Task objective:
Every line of the data that contains the string "checkbox" must be copied.

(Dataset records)
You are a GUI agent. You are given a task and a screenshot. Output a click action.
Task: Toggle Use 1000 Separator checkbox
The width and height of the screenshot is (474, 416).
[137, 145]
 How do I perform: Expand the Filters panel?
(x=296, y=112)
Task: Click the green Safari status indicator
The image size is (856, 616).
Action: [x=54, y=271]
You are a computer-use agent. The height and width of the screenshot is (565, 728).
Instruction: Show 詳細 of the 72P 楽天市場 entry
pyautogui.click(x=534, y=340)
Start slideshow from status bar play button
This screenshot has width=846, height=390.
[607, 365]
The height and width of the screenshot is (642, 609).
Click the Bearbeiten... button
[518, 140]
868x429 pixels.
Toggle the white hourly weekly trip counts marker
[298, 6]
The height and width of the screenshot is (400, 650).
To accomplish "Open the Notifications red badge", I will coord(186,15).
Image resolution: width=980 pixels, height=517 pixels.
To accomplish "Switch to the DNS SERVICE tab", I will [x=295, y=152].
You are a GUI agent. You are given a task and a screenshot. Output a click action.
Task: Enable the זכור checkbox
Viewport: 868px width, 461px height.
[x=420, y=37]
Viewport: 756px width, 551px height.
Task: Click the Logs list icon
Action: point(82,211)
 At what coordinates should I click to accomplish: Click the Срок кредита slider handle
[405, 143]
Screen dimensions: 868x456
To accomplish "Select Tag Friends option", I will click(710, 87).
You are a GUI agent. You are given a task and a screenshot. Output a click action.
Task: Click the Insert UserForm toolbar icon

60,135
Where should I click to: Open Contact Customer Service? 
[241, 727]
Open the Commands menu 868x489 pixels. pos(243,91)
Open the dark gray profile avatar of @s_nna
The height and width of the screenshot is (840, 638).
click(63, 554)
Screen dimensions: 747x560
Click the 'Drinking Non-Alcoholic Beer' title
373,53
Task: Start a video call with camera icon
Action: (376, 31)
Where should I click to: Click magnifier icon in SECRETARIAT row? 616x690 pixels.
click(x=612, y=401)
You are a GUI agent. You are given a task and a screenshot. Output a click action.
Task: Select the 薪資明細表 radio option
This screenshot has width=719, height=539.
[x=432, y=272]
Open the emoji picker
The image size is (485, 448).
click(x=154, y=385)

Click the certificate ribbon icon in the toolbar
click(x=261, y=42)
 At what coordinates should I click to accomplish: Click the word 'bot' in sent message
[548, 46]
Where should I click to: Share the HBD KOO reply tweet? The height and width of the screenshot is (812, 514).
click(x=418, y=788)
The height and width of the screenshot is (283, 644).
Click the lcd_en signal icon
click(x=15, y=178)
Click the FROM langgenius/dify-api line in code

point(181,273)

Result:
Task: Toggle Use 1000 Separator checkbox
Task: Enable the זכור checkbox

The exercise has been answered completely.